Boing! (Minderoo-UWA Deep-Sea Research Centre) |
An encounter with one such creature was documented last year. Deep under the Pacific Ocean, marine scientists recorded a sight rarely seen by humans: an octopus billowy-bouncing across the seafloor at a depth of 4,800 meters (15,750 feet) – smack bang in the abyssal zone.
The expedition was the Trans-Pacific Transit, and researchers from the University of Western Australia aboard the vessel Dagon used submerged laboratories to peek at the life that thrives in the freezing cold temperatures, crushing pressures, and permanent darkness far below the ocean waves.
We don't know much about this octopus; where it lives is extremely difficult for humans to explore, so we don't exactly get to observe it in its natural abyssopelagic habitat on a regular basis.
A 1997 study offers some clues about the strange boinging. It describes observations of cirrate octopuses bouncing along the seafloor in the same fashion, and refers to it as a form of locomotion.
But there could be a bit more to it. We've also seen related cirrate octopuses hopping along the ocean floor in a similar fashion at shallower depths, which could be another clue about what the heck this bouncy lil ocky is doing.
In a paper published last year in Proceedings of the Royal Society B: Biological Sciences, marine scientist Alexey Golikov of the GEOMAR Helmholtz Centre for Ocean Research in Germany and his colleagues described a bouncing foraging behavior observed in the cirrate octopus known as the big-finned jellyhead (Cirroteuthis muelleri).

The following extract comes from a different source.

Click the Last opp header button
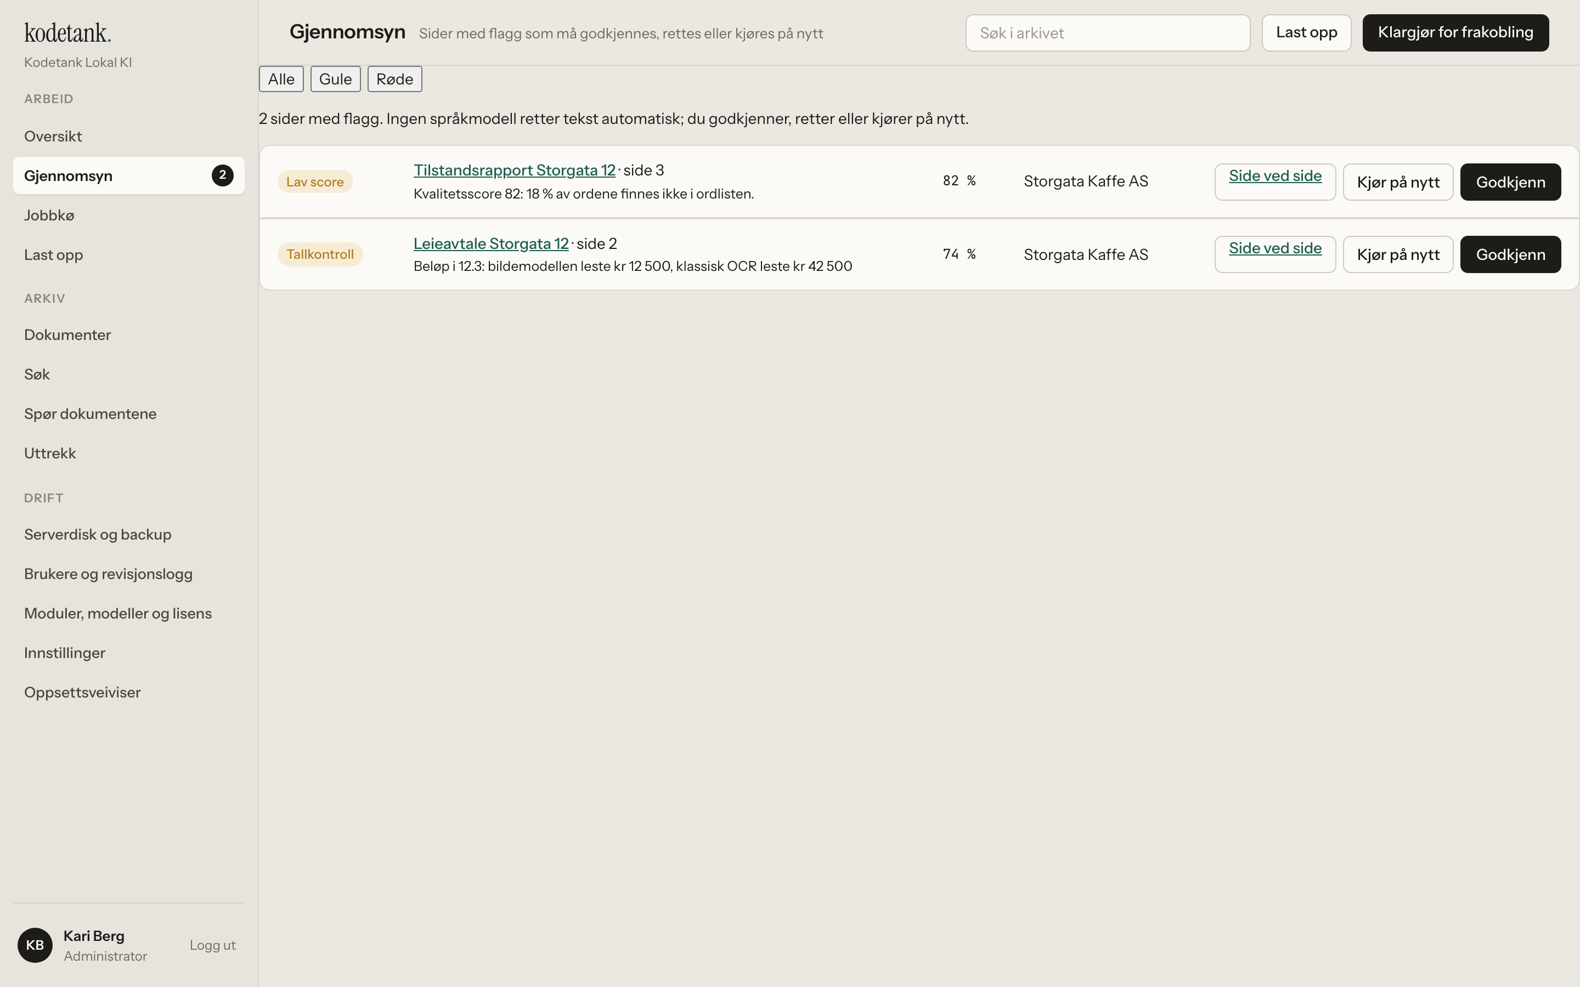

This octopus, the researchers described, performs the same sequence as observed in the recent video of the big-eye jellyhead.
It bounces itself up off the seafloor; at the apex of each bounce, it spreads its arms, ballooning out the membrane between them to land on the seafloor. During this touchdown, the octopus captures any prey that it managed to encompass, before bouncing up again and repeating the sequence.
The observations, obtained between 2020 and 2022, marked the first time this feeding behavior had been seen and documented in cirrate octopuses.
There is so much we don't know about life in Earth's oceans. But one thing is becoming abundantly clear: even at the deepest, darkest, coldest depths of the ocean, incredible ecosystems are finding a way to thrive.
Life finds a way – even it's a strangely boinging balloony one.